# Antique Schwinns where are they?



## Balloontyre (Aug 14, 2013)

Seems the Schwinn badge is not seen much prior to the ballooner era, where are they? Obviously they produced bikes under other badges, but where are the Schwinn badged bikes?


Does anyone have some pics to share?


----------



## MrColumbia (Aug 14, 2013)

Schwinn existed before 1933? I hadn't realized that. 

Just kidding but you are correct, you don't see a lot of pre-ballooner Schwinn badged bikes out there. Didn't they make many of the Mead bikes? I'm not that familiar with the details of AS history.


----------



## rhenning (Aug 14, 2013)

Before WW2 Schwinn was more of a wholesaler than a retailer.  This was especially true pre 1930.  They built many bikes with other peoples names on them similar to Giant in the 1980s before they started their own brand name after fighting with Schwinn.  Roger


----------



## bricycle (Aug 14, 2013)

I'm no expert, but I would think they could make a bigger footprint by selling to other companies (than just their own name) untill they became huge, and then reveal their own name. By then they would have(and did) corner the market.

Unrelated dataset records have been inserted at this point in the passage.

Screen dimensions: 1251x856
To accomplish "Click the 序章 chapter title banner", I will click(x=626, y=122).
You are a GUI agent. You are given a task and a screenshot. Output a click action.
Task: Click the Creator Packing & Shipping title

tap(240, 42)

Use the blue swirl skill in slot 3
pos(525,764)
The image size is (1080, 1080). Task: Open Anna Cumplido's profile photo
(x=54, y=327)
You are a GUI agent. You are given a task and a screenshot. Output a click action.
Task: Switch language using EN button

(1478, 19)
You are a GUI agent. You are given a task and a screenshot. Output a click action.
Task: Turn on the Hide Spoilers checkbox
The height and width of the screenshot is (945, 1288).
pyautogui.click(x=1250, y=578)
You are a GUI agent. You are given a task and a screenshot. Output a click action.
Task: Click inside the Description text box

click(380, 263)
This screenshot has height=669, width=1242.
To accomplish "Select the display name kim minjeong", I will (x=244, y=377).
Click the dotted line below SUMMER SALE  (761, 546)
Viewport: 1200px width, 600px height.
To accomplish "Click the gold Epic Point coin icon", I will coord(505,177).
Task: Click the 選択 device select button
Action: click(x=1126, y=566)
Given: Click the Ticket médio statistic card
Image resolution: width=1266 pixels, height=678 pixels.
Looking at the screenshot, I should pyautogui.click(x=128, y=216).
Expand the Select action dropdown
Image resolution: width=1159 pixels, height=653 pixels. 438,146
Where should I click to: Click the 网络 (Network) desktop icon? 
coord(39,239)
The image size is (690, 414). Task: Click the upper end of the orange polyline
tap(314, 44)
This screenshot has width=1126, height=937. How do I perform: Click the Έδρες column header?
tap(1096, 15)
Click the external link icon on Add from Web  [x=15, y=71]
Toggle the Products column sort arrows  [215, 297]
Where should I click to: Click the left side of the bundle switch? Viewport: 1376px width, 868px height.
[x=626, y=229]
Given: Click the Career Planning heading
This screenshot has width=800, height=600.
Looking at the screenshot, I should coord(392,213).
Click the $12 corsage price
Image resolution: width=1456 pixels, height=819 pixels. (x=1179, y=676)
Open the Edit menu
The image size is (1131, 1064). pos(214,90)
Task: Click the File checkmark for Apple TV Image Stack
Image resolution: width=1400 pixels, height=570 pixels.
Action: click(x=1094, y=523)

...ok, Maybe by '33 they didn't have the lions share of the bike market, but by WW2 I would guess they had, NO?


----------



## MrColumbia (Aug 14, 2013)

bricycle said:


> I'm no expert, but I would think they could make a bigger footprint by selling to other companies (than just their own name) untill they became huge, and then reveal their own name. By then they would have(and did) corner the market.




History shows that this mentioned strategy can work for you or dead against you. I guess in the case of Schwinn it worked for them though I would hesitate to say they ever "_cornered_ the market". Columbia's strategy was equally sketchy. Exaggerate and claim you were America's First Bicycle. Then do an unbelievable media blitz that lasted for decades. It worked in the early years, in later years no one cared about anything but cheap bikes and Asia won the massed produced bicycle game. In the end all the big American bicycle company's lost. They each had their brief time in the sun. Schwinn's was the 1930's to early 70's. Not too bad.


----------



## bricycle (Aug 14, 2013)

"C" above revision, Mr C...


----------



## MrColumbia (Aug 14, 2013)

bricycle said:


> "C" above revision, Mr C...




Did they? Lions share? In WWII it was Huffman and Westfield who scored the big military contracts. Lots of Westfield made Elgin's too during the war. I don't have production numbers. I just think "Corner" which to me means _virtually all _or _almost all _is far beyond what they did in any era. Did they make more bikes than any of the other companies... probably and I'm sure they did by the 1950's. Corner...no. That was my take on the statement. If you notice I gave them credit for being successful in their strategy. 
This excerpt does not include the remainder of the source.